Avrasya Araştırma’nın son anketinde erken seçim isteyenlerin oranının yüzde 58.7 çıkması, bu konudaki toplumsal talebin daha da güçlendiğini gözler önüne seriyor.
Önceki yaza kadar kimsenin gündeminde olmayıp aklından bile geçmeyen erken seçim, aradan geçen zaman zarfında ucundan kıyısından konuşulmaya başlandı. Özellikle CHP ve İyi Parti, konuya sahip çıkarken, bilhassa Kılıçdaroğlu işin çok sıkı takipçisi oldu.
Erken seçimin dillendirilmesi iktidarı rahatsız etti ve Cumhur ortakları öfkeli tepkilerle red mesajları verdiler. İktidar medyası da konuyu kapatmaya ve geçiştirmeye çalıştı.
Ama bütün olumsuzluklara ve engelleme, karartma gayretlerine rağmen mesaj yerini buldu. Erken seçim halkın gündemine girdi.
Önceleri kimsenin dünyasında böyle bir konu yokken, toplumda oluşmaya başlayan seçim talebi yüzde 30’lara ulaştı, 40’ları gördü, gelinen noktada 60’lara kadar dayandı.
İktidar kontrolündeki araştırma şirketlerinin anketlerinde bile oran 40’ın üstüne çıktı.
(Bu süreçte Yeni Asya’nın yaptığı ısrarlı ve kararlı yayınların rolü gözden kaçmamalı.)
Gelinen noktada iktidar seçim kanununu değiştirerek konuyu en az bir yıl öteleme hesabı yapıyor.
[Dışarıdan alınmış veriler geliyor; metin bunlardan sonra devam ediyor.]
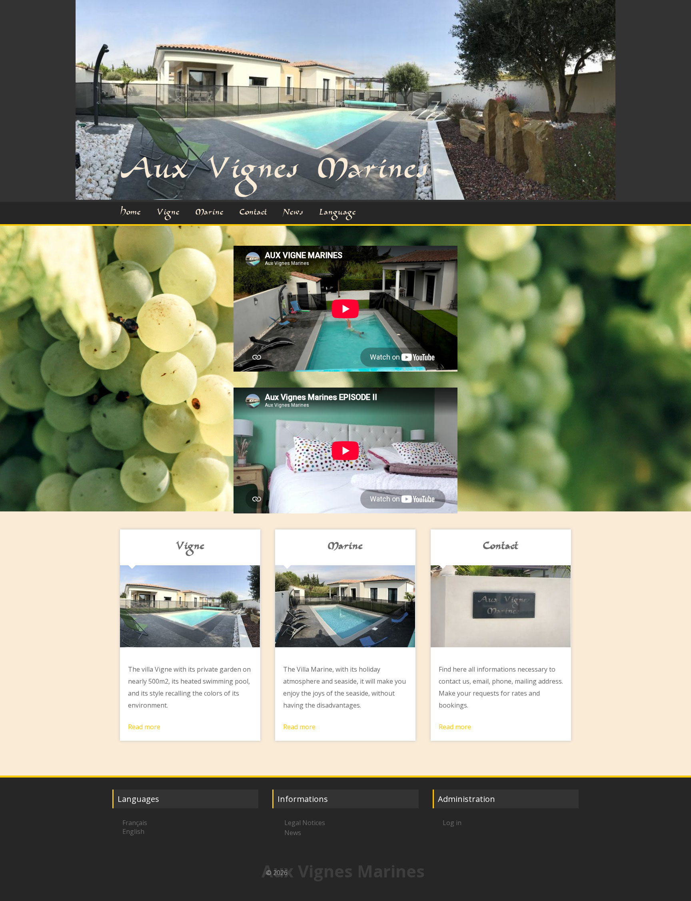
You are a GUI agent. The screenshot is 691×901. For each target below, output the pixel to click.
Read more (144, 726)
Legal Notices (304, 822)
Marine (210, 213)
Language (337, 213)
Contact (253, 213)
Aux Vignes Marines (274, 172)
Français (134, 822)
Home (130, 213)
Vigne (168, 213)
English (133, 831)
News (293, 213)
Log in (452, 822)
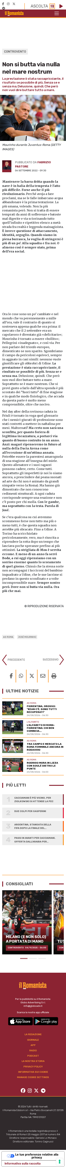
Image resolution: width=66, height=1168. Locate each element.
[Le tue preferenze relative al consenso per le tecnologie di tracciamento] (59, 1161)
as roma (8, 637)
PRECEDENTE (16, 659)
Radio (33, 1050)
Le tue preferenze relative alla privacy (36, 1156)
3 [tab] (42, 958)
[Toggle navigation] (57, 13)
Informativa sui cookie (33, 1072)
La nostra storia (33, 1061)
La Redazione (33, 1034)
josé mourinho (27, 637)
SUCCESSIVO (51, 659)
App (33, 1045)
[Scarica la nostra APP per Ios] (20, 1021)
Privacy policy (33, 1066)
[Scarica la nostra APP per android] (45, 1021)
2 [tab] (33, 958)
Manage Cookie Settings (33, 1077)
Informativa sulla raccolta (23, 1163)
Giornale (33, 1039)
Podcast (33, 1055)
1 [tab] (23, 958)
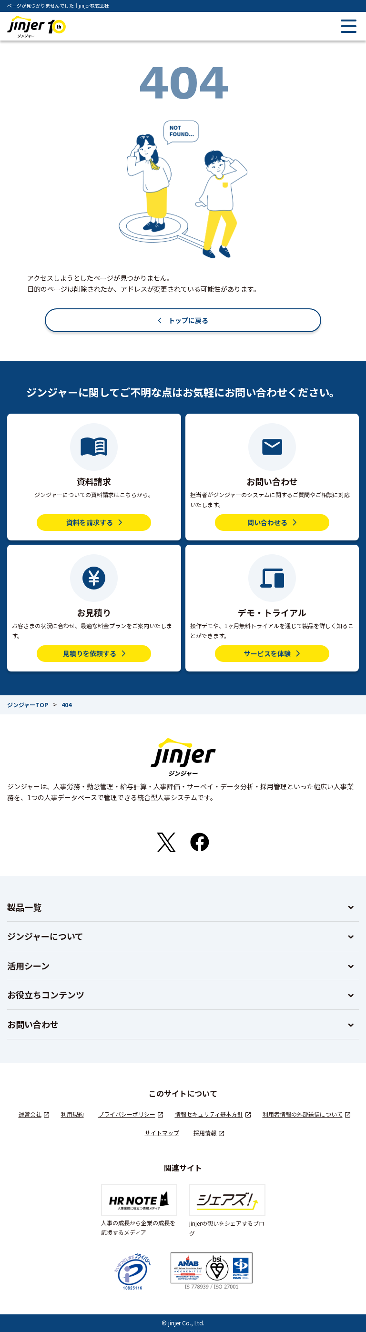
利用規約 (72, 1114)
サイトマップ (162, 1133)
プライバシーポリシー (126, 1114)
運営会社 (30, 1114)
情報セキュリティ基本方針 (209, 1114)
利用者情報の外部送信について (303, 1114)
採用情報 (204, 1133)
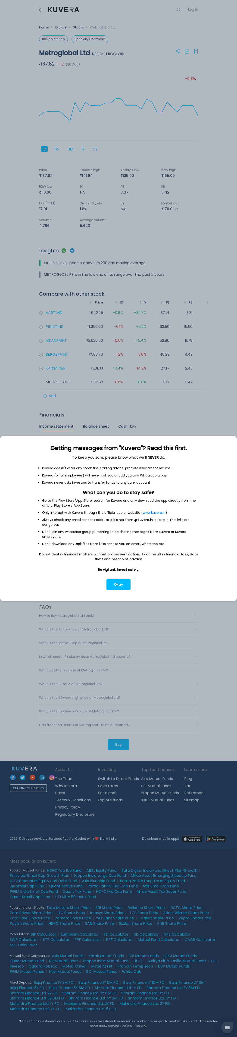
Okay (118, 584)
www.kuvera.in (154, 512)
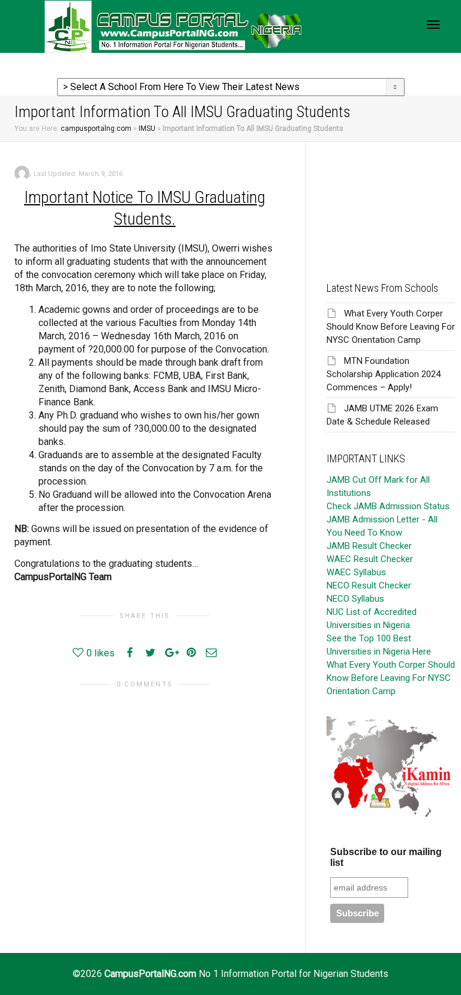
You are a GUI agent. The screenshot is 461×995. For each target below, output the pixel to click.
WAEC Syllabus (356, 572)
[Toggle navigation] (433, 24)
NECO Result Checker (369, 585)
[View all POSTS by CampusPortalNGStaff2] (21, 173)
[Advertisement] (391, 202)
Ama bu hesabın tutup tutmayacağını gelişmeler, gidişat ve özellikle muhalefetin izleyeceği politika belirleyecek.
Evvelce de defaatle ifade ettiğimiz üzere, Millet İttifakına dahil olan ve katılması beklenen partilerin toplu halde seslendirecekleri bir erken seçim mesajı hem kamuoyunda mâkes bulur, hem iktidarı köşeye sıkıştırır.
Erken seçimi zorlamak için, 13 vekili istifa ettirerek anayasa gereği ara seçimi kaçınılmaz kılma alternatifi de yabana atılmamalı.
Öte yandan, iktidarın bütün direnmesine rağmen seçim talebinin topluma giderek daha fazla mal olması ve ülkenin erken seçim atmosferine girmesi, süreci iyi yönetme sorumluluğunun artık muhalefete geçtiği yeni bir tablonun ortaya çıktığını gösteriyor.
Bu tabloda muhalefet dağınık ve kopuk bir görüntü vermemeli; çok sıkı bir irtibat, iletişim ve koordinasyon içinde hareket etmeli.
İktidara koz ve malzeme verecek hatalardan kaçınmalı; toplumun talep ve beklentilerine cevap verecek politikalar geliştirmeli.